• What the task requires: Copy the lines exactly as they appear, from the line containing "The height and" up to and including the line containing "dialog-message-line: 清除卷宗將會銷毀卷宗上所有資料。這個動作不會清除同一 is", and leave out the pictures.

• Supplied material:
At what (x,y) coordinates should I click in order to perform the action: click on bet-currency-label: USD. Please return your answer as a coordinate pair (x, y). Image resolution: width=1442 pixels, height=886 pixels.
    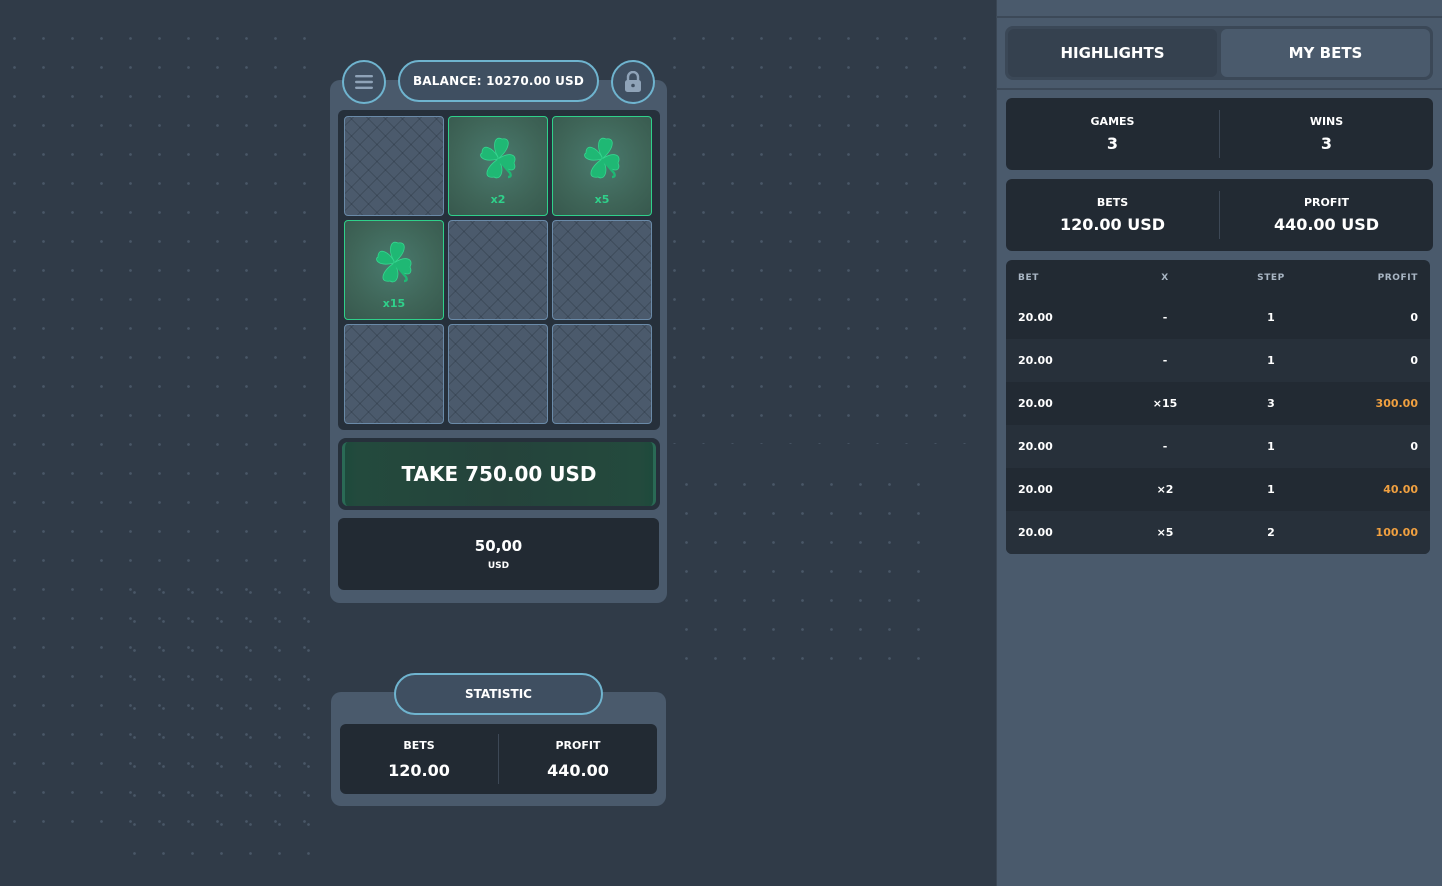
==
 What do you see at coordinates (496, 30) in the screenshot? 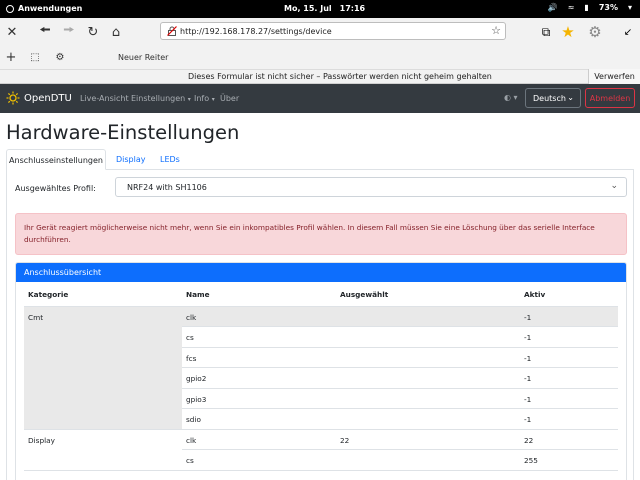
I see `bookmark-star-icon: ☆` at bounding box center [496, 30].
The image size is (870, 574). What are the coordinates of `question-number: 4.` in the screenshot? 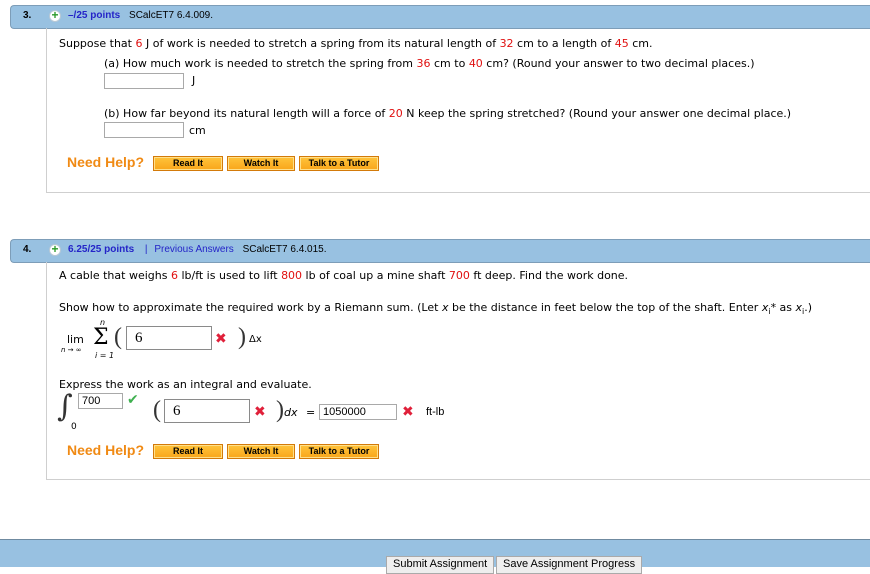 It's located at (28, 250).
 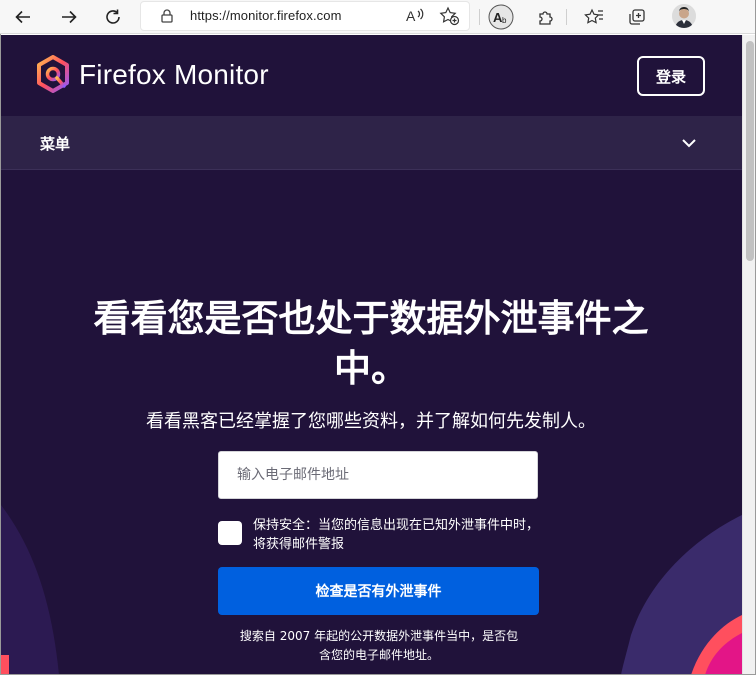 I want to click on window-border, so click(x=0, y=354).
* * *
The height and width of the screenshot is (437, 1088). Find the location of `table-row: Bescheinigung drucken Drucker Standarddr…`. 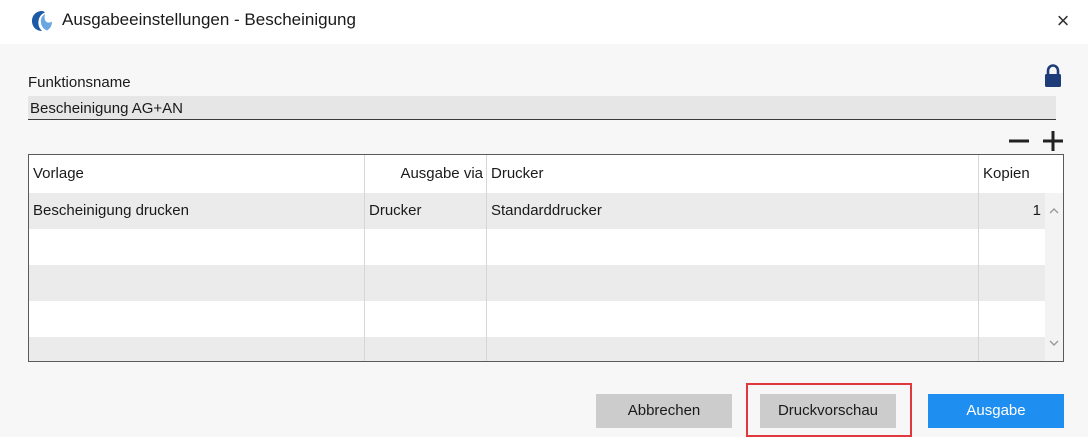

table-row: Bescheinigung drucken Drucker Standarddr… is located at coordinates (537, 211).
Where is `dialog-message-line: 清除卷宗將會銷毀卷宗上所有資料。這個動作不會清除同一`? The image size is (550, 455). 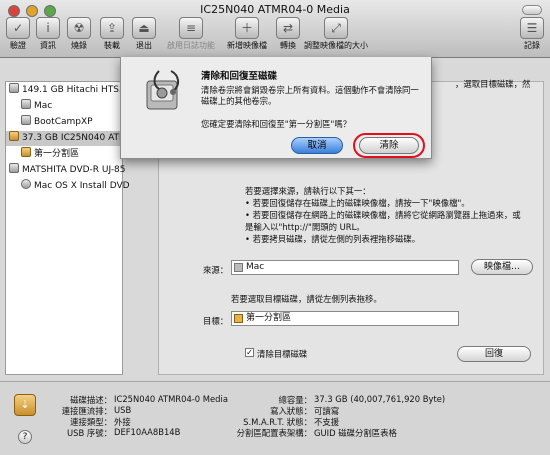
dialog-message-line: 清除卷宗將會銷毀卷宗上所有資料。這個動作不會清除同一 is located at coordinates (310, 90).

• Result below:
The height and width of the screenshot is (437, 1088). Find the location of `table-row: Bescheinigung drucken Drucker Standarddr…`. 

table-row: Bescheinigung drucken Drucker Standarddr… is located at coordinates (537, 211).
Where is `dialog-message-line: 清除卷宗將會銷毀卷宗上所有資料。這個動作不會清除同一`? The image size is (550, 455). 
dialog-message-line: 清除卷宗將會銷毀卷宗上所有資料。這個動作不會清除同一 is located at coordinates (310, 90).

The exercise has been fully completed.